Child care demand far outweighing the supply is more than a problem for individual families. It is a critical bottleneck cornerstone for a thriving local and statewide economy, because parents who have no place for their children cannot work. Businesses are facing worker shortages and one limiter is available child care. That impacts a community’s ability to recruit new businesses to the area as well.
The State of Kansas has developed several resources to address the child care dilemma. The Hero Relief Program provides child care assistance to working low income parents, relieving the need to choose between employment and child care. On the supply side, the Kansas Child Care Training Opportunities provides a free course to learn the process and program requirements for becoming a Kansas Department for Children and Families (DCF) child care provider.

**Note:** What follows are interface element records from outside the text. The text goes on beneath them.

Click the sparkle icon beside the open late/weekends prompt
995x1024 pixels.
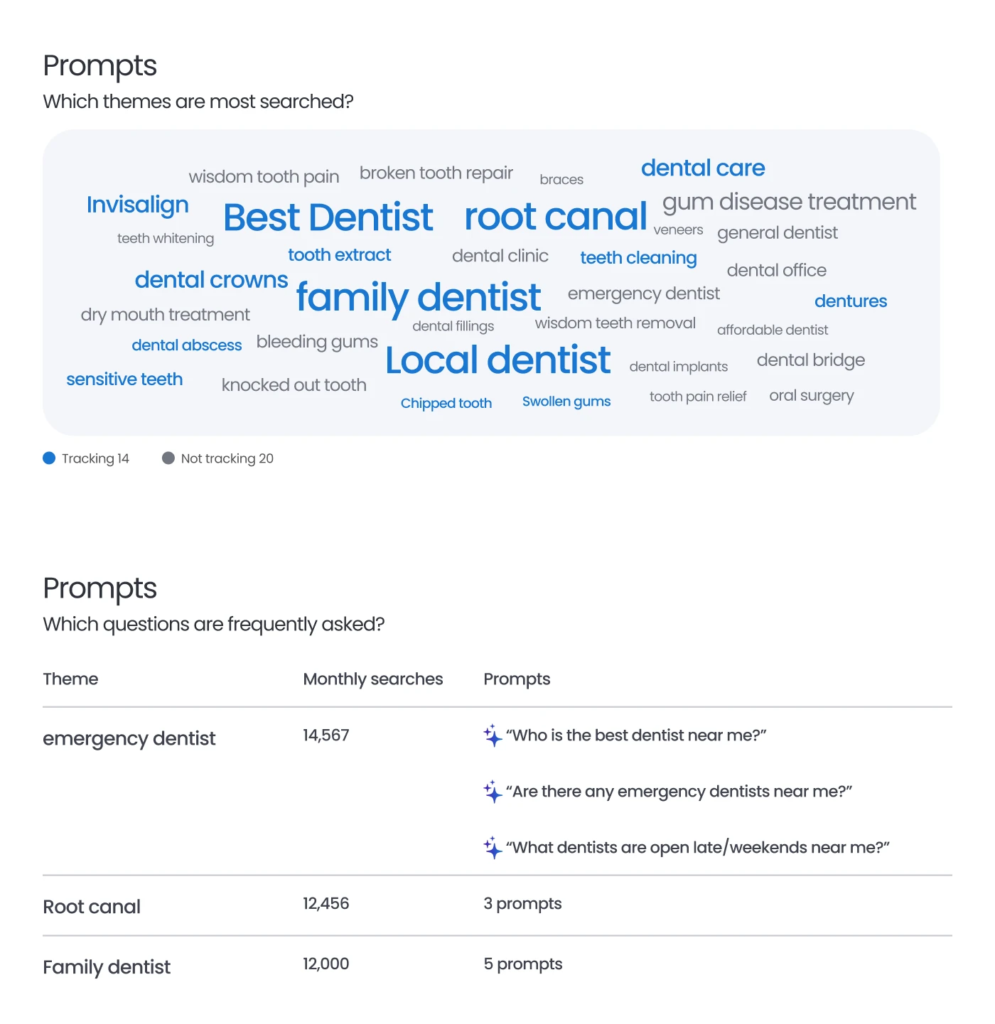click(x=492, y=848)
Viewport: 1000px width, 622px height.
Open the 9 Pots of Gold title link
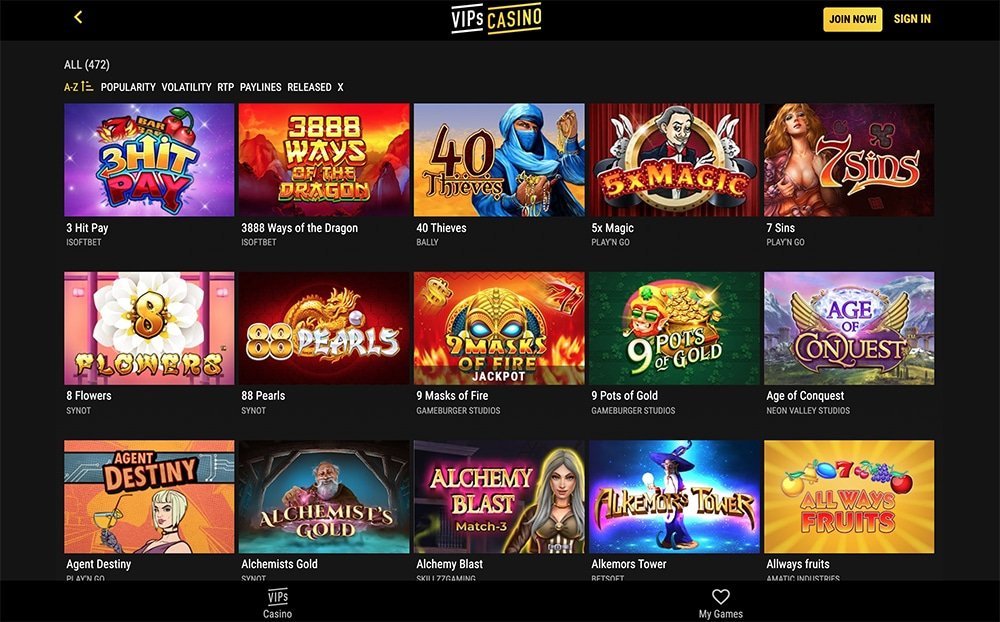coord(624,396)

But making significant progress on the issue will only be achieved once compensation for workers is addressed. The Biden administration recognizes years of underinvestment in the child care system. The American Families Plan includes $225 billion toward high-quality child care, including ensuring families pay no more than 7% of their income for child-care costs. It also proposes $200 billion for free universal preschool for all 3- and 4-year-olds.
What can be done now? Dickinson County residents can reach out to the Child Care Resource and Referral Agency Region One of ChildCare Aware in Salina to offer assistance or learn what help is available for providers and parents alike. Employers can work with child care programs in their area to determine if they can offer nontraditional hours and flexible scheduling options for workers.